À rebours de ses voisins européens, la Grèce passe à la semaine de 6 jours de travail

Alors que de plus en plus d’entreprises expérimentent la semaine de travail de 4 jours en Europe, la Grèce prend le chemin inverse. Le 1er juillet 2024, une nouvelle loi facilitant le passage à la semaine de six jours de travail est entrée en vigueur. Les entreprises fournissant des services en continu (24h/24 et 7 jours sur 7) et celles déclarant une charge de travail importante peuvent désormais demander à leurs employés de travailler six jours par semaine, moyennant une majoration de salaire de 40% pour le sixième jour travaillé (et de 115% s’il s’agit d’un dimanche ou d’un jour férié).

La durée légale hebdomadaire est passée de 40 à 48h en Grèce.

De 40h à 48h de travail hebdomadaires

Concernant les modalités, les travailleurs peuvent choisir de répartir leurs 48h légales de travail (contre 40h précédemment) sur six jours ou bien d’augmenter la durée quotidienne de leur journée de travail sur cinq jours.

L’annonce de la réforme, en septembre 2023, avait déclenché une vague de contestations de la part de l’opposition et des syndicats ainsi que plusieurs manifestations à travers le pays.

Si le ministère du travail a pris la décision d’élargir le dispositif au-delà du secteur de l’hôtellerie-restauration, c’est principalement pour pallier les difficultés de recrutement des entreprises, mais aussi pour lutter contre le travail au noir, car de nombreux travailleurs non déclarés effectuent déjà des semaines de travail de six jours.

Enfin, le gouvernement entend aussi, par-là, augmenter la productivité des Grecs, à la traîne par rapport à celle des autres travailleurs européens : selon la Commission européenne, leur productivité nominale par heure travaillée se situe à un niveau inférieur à 40% à la moyenne européenne.

Quel lien entre le temps de travail et la productivité ?

Avant cette législation, la Grèce affichait déjà la durée moyenne de travail hebdomadaire la plus élevée de l’UE avec 39,8h, contre 36,1h de moyenne pour l’ensemble des pays de la zone.
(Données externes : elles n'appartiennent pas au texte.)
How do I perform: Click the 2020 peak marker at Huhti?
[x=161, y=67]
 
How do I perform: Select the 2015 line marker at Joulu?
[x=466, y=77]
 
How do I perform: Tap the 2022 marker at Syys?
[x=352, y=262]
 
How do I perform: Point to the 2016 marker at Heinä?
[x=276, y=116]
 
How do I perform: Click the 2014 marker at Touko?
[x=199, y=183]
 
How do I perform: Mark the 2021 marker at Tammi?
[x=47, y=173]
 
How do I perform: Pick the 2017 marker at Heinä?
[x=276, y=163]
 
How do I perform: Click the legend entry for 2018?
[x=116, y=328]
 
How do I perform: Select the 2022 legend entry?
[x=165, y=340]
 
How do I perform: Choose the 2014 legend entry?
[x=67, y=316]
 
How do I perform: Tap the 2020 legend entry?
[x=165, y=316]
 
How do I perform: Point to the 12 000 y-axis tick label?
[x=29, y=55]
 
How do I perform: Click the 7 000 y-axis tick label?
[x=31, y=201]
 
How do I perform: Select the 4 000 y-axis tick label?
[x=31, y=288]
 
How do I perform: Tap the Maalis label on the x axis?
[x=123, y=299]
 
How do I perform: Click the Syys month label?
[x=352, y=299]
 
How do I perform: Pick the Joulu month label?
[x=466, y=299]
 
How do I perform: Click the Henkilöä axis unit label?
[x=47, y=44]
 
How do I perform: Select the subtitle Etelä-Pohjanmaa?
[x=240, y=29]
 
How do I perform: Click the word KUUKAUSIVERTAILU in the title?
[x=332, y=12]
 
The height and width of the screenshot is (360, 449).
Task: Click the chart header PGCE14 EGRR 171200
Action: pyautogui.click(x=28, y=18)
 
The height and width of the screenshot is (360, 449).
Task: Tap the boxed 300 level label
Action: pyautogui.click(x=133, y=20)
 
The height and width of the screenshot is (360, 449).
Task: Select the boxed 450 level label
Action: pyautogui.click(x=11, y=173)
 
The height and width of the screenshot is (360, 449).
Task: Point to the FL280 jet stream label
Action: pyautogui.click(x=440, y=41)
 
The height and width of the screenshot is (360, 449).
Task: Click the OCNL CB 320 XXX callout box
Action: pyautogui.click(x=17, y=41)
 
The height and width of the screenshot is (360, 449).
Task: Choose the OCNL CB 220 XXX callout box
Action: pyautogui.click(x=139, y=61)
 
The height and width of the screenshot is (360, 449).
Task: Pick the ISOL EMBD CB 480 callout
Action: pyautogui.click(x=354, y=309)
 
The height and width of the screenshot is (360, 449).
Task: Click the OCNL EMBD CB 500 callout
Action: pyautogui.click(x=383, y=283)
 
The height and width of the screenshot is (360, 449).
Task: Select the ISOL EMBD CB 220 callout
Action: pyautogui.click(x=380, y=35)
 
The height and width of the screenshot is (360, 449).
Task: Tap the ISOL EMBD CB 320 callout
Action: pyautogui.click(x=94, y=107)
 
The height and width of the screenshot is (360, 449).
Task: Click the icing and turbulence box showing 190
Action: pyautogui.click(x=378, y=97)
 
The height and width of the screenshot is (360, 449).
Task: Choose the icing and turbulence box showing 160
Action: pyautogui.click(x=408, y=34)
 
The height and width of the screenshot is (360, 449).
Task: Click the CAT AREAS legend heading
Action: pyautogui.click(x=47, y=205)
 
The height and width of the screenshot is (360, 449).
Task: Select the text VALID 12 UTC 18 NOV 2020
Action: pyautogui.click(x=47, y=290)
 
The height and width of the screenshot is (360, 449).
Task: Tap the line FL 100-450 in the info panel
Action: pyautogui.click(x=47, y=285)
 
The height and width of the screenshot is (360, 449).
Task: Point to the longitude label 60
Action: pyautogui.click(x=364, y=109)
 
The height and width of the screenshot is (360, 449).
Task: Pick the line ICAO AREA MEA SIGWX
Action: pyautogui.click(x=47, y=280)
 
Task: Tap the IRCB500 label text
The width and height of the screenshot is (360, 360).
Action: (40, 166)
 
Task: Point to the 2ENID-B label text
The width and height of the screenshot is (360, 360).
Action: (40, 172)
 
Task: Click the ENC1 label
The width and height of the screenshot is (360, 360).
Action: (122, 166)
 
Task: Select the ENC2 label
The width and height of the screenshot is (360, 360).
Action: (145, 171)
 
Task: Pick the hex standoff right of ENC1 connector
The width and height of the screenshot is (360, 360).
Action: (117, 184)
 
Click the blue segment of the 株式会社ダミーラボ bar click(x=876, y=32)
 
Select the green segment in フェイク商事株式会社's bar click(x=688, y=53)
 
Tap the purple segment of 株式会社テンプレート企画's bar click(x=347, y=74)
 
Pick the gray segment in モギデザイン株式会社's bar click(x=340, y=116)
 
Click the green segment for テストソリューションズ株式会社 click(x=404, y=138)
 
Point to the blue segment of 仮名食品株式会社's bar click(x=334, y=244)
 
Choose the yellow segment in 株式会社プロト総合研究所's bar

A titre de comparaison, la France détient une moyenne de 36h hebdomadaire de travail.

Mais quel est l’impact de la durée de travail sur la productivité des employés ? La plupart des études sur les effets de la semaine de 4 jours mettent en évidence des gains de productivité.

Dans un article d’octobre 2023, l’économiste Bruno Van der Linden, estimait que le passage à la semaine de quatre jours (32h) en Belgique s’était traduit par un accroissement de la productivité horaire des travailleurs. Mais soulignait également qu’il fallait voir si ce gain de productivité horaire compensait la perte de productivité totale au sein de l’entreprise et, si ce n’était pas le cas, envisager d’embaucher : « Si l’entreprise veut conserver le même volume de production et qu’il n’y a pas initialement de sous-utilisation de la main d’œuvre, il faut augmenter le nombre de travailleurs puisque chacun produit moins. »

Brève histoire du temps de travail en France

En France, la durée hebdomadaire légale du travail n’a cessé de décroître au cours du dernier siècle, de 40h en 1936 à 39h en 1982, puis 35h en 2000. Ces réductions de la durée collective du temps de travail couplées à l’instauration des semaines de congés payés et à une hausse marquée des emplois à temps partiel au début des années 1990 expliquent en grande partie la réduction de la durée de travail dans l’Hexagone.

Ainsi, si l’ensemble des salariés français travaillaient, en moyenne, 1 900 heures par an en 1950, depuis le début des années 2000, cette durée s’est stabilisée autour de 1 400h annuelles.

Quant à la productivité, si la France a longtemps été en tête du classement des pays de l’OCDE, elle accuse une perte de vitesse depuis 2004, qui s’est accentuée depuis la crise sanitaire. En cause, une croissance économique moins soutenue que l’évolution du taux d’emploi. Au deuxième trimestre 2023, le PIB français accusait, en effet, une baisse de 4 points par rapport à son niveau pré-Covid, tandis que le taux d’emploi avait progressé d’1,5 point entre fin 2019 et fin 2022.

À l’automne 2024, le premier test à grande échelle de la semaine de quatre jours débutera en France. Une nouvelle occasion de mesurer les effets de cette réduction du temps de travail hebdomadaire.